2.    Post-Employment Cooperation. For the nine-month period following the Separation Date, Employee agrees to cooperate with and assist the Company and Releasees, including but not limited to providing prompt, accurate and complete responses to questions, producing requested documents, submitting requested declarations attesting to facts known by the Employee, and preparing for, submitting to and attending any deposition or trial in which their testimony is requested by the Company in any action against the Company. The Company will pay Employee the hourly rate of Four Hundred Dollars ($400.00) per hour, plus reasonable and necessary expenses for any services or travel after the Separation Date upon Employee’s submission of invoices and receipts for any and all pre-approved services and expenses.
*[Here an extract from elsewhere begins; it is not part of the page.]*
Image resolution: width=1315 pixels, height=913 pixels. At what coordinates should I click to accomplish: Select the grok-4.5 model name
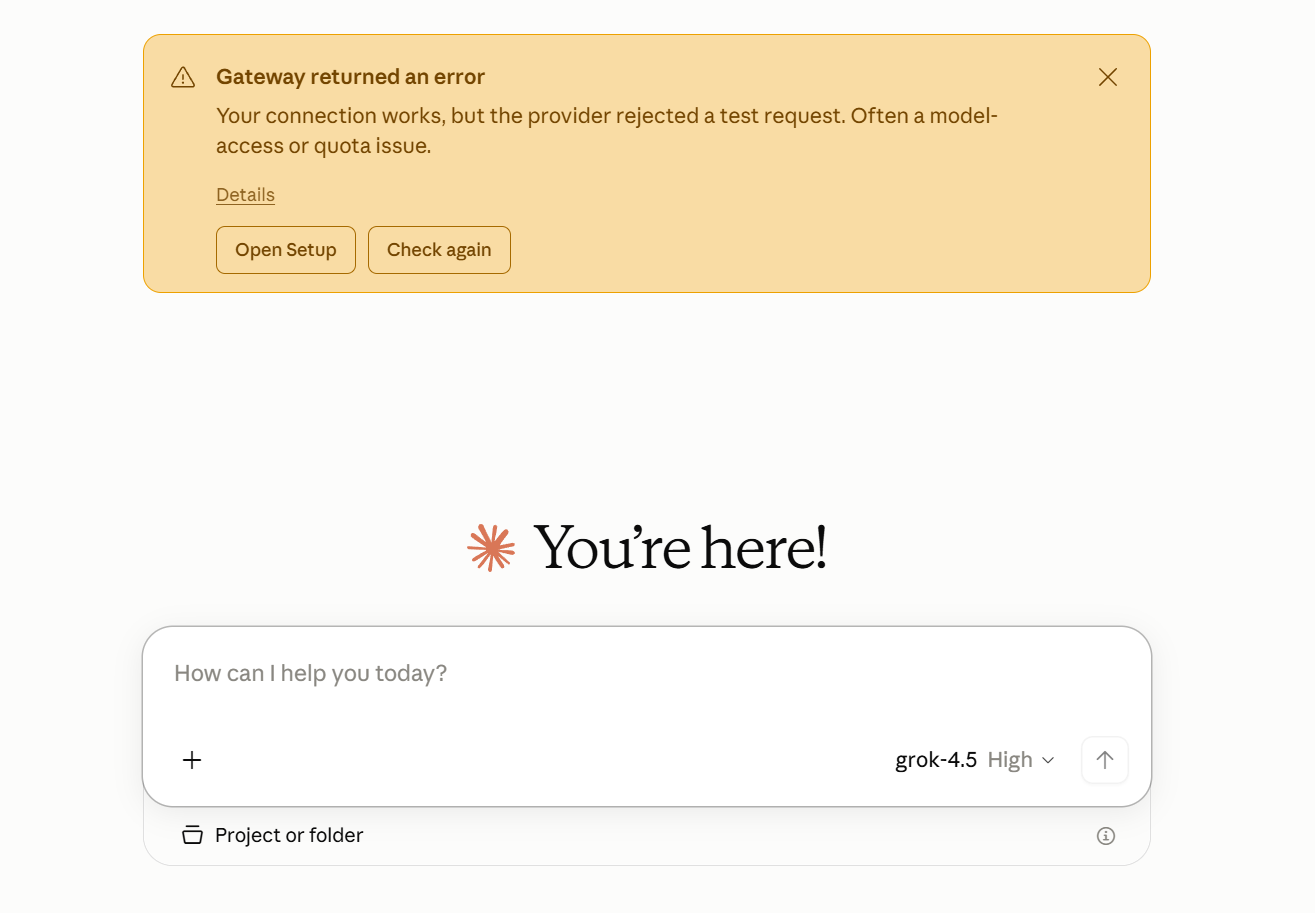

3.    Equity. The Parties agree that the number of shares of Company common stock subject to Equity Awards that will vest or have vested as of the Separation Date will be as follows:

(a)    As of December 31, 2022, Employee will have vested in:

(i)    the Options reflected on Exhibit A (the “Vested Options”) and no more, and has no right or entitlement to any other Options.
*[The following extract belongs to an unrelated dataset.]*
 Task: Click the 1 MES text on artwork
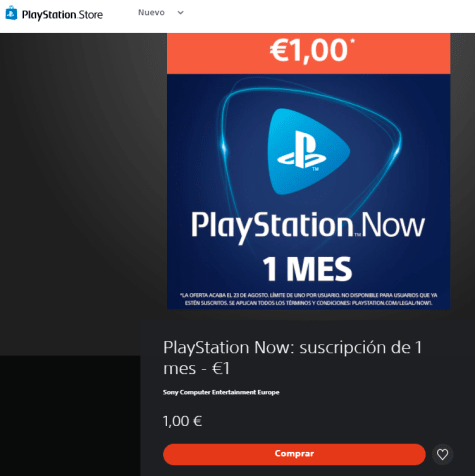[307, 269]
(ii)    the RSUs reflected on Exhibit A (the “Vested RSUs”) and no more, and has no right or entitlement to any other RSUs.

(b)    Employee will have until September 30, 2023 to exercise any Vested Options or such earlier date as may be set forth in the Amended and Restated 2011 Equity Incentive Plan in connection with a Corporation Transaction (as defined thereunder) (the “Exercise Date”). To the extent that any Option is intended to be an incentive stock option (“ISO”) under Section 422 of the Internal Revenue Code of 1986, as amended (the “Code”), Employee acknowledges and agrees that (a) the foregoing extension of the Options’ post-service exercisability periods is a “modification” of such Option for purposes of its qualification as an ISO, and (b) in such case, such Option will to cease to be an ISO and instead be treated as a non- statutory stock option (“NSO”), and will be subject to all applicable tax withholdings upon exercise. Employee is advised to consult with Employee’s tax or other adviser with respect to the tax consequences of this amendment to the Options. Except as modified herein, the exercise of the Vested Options shall continue to be governed by the terms and conditions of the applicable Marqeta, Inc 2011 Equity Incentive Plan and Stock Option Agreements between the Company and Employee (the “Stock Agreements”). Nothing in this Agreement shall interfere with, forfeit or waive any of Employee’s rights with respect to any of the Vested Options or Vested RSUs as set forth in Exhibit A.
4.    Benefits. Employee’s health insurance benefits shall cease on the last day of December 2022, subject to Employee’s right to continue Employee’s health insurance under COBRA and/or Cal-COBRA. Employee’s participation in all other benefits and incidents of employment shall cease as of the Separation Date.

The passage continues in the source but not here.